Work to be completed —
Each line of the records that holds "header" should be shown in full.

Provided material —
▬▬▬▬▬▬▬▬▬▬

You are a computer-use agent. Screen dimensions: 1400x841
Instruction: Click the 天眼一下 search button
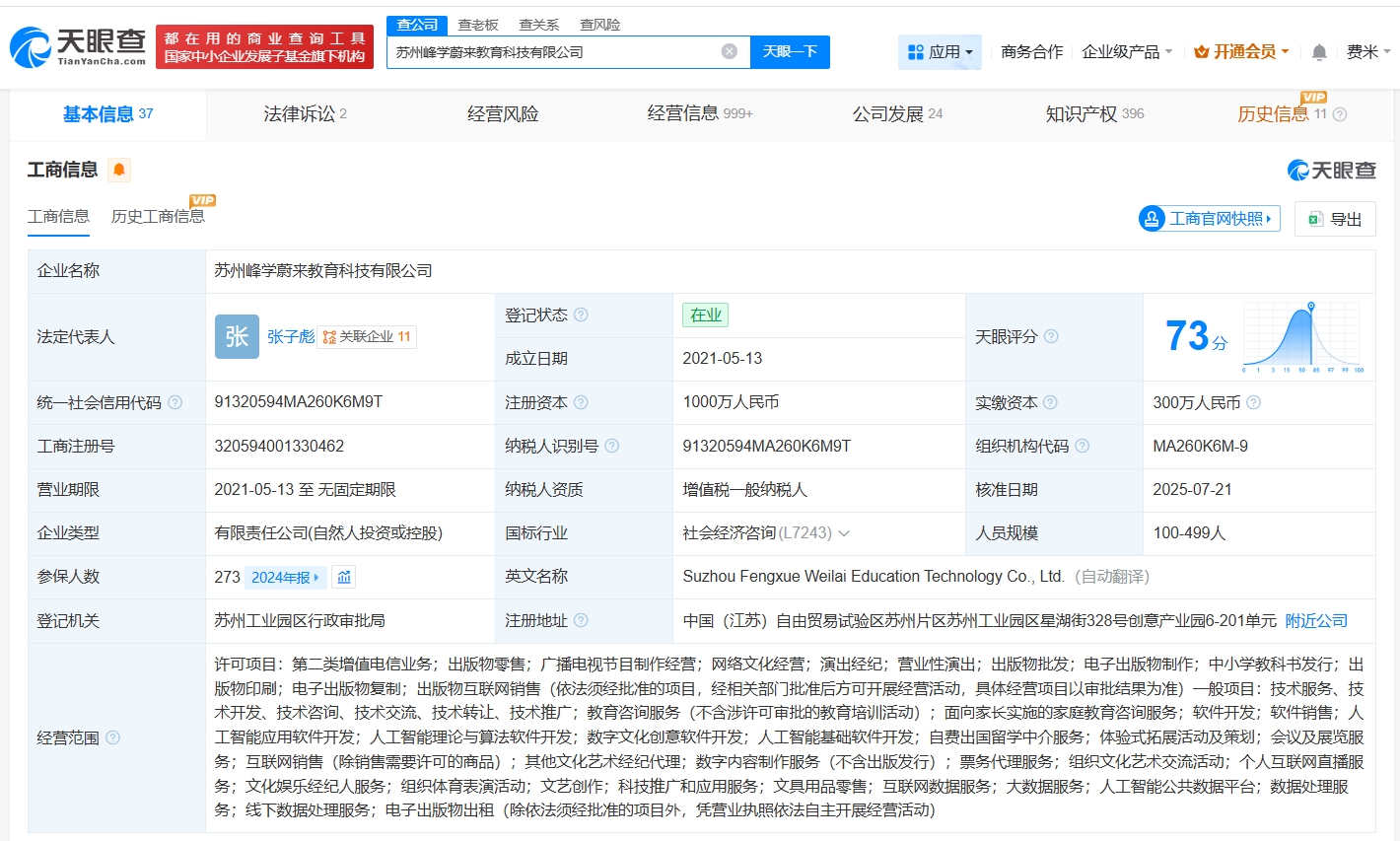coord(791,50)
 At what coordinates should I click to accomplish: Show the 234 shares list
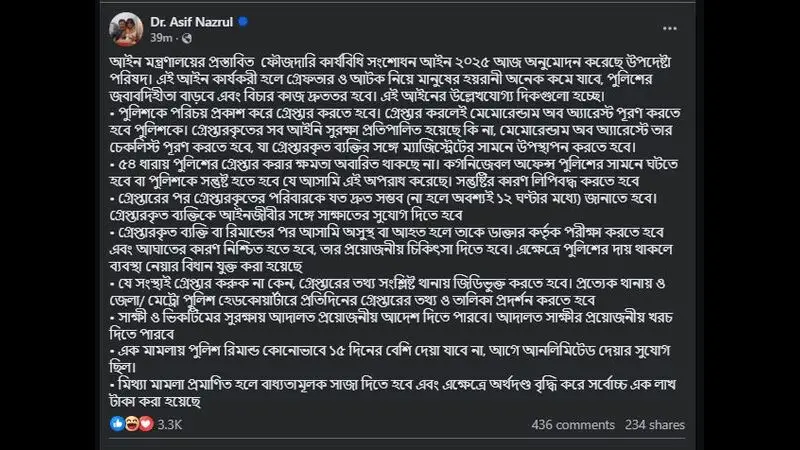pos(655,424)
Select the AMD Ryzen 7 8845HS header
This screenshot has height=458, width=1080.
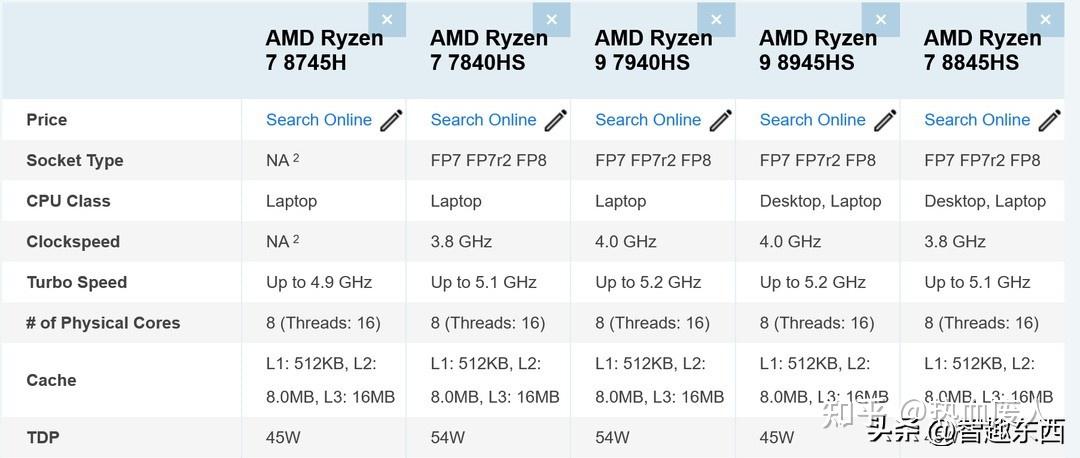tap(983, 50)
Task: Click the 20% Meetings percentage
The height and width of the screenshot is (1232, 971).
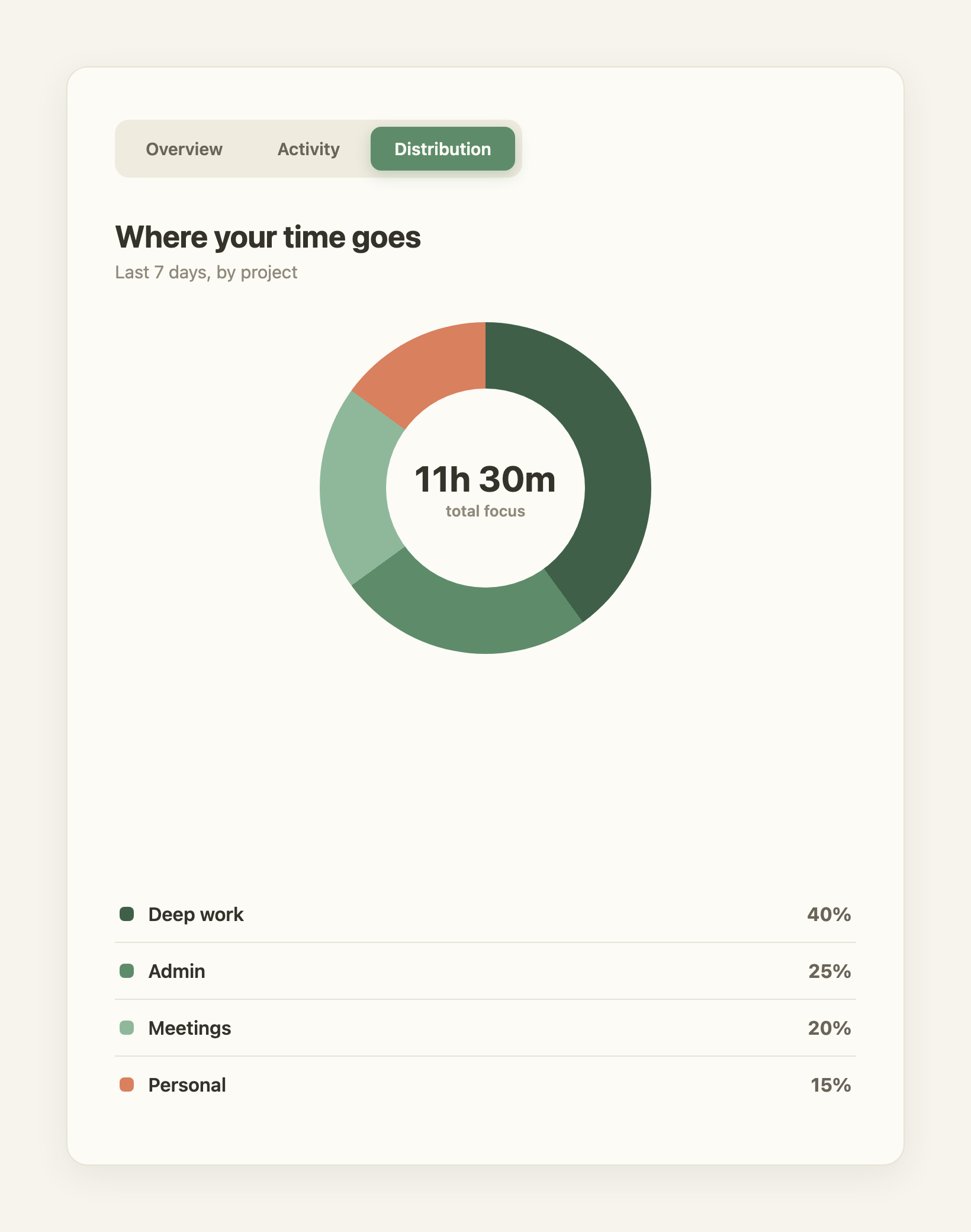Action: coord(829,1028)
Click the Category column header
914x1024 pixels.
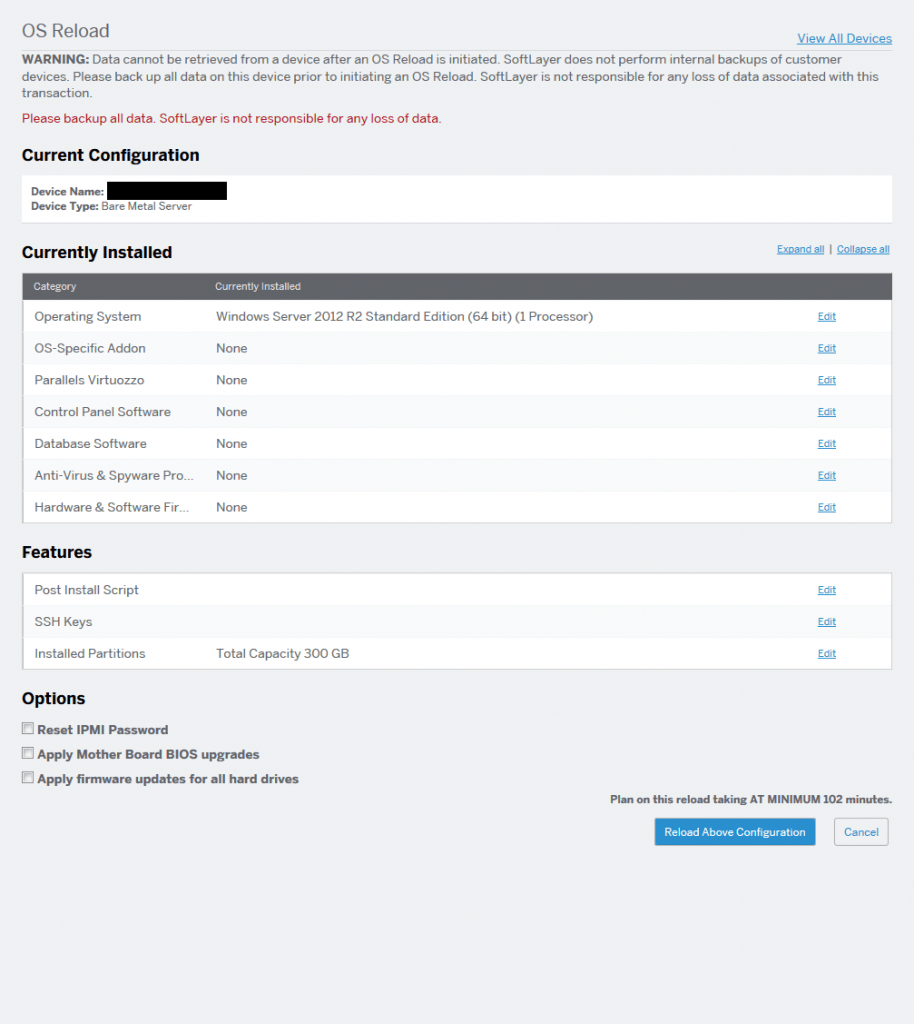point(55,287)
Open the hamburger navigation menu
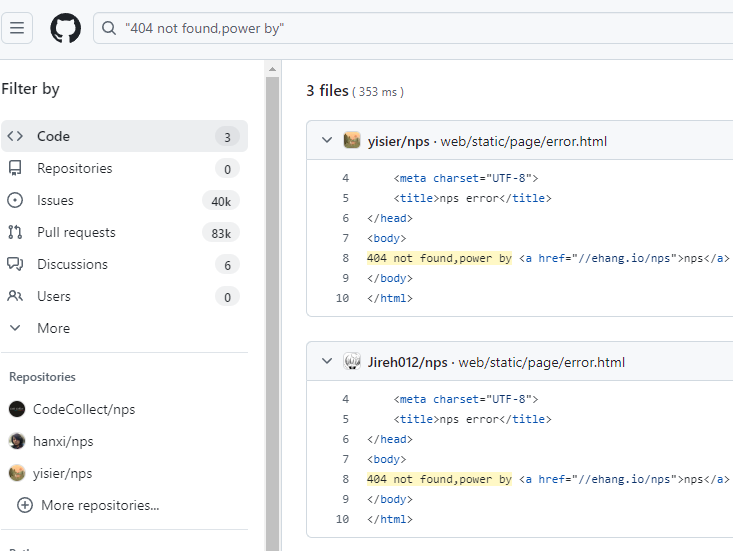 point(18,28)
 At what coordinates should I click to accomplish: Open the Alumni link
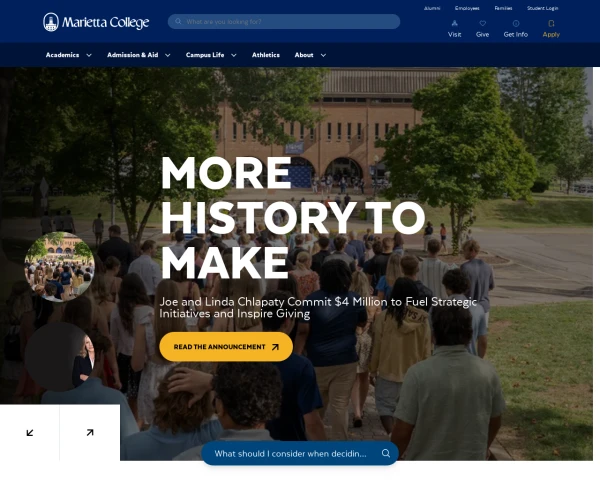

▬▬▬▬▬▬▬▬▬▬

Response to the task —
Select the AMD Ryzen 7 8845HS header
Click the Category column header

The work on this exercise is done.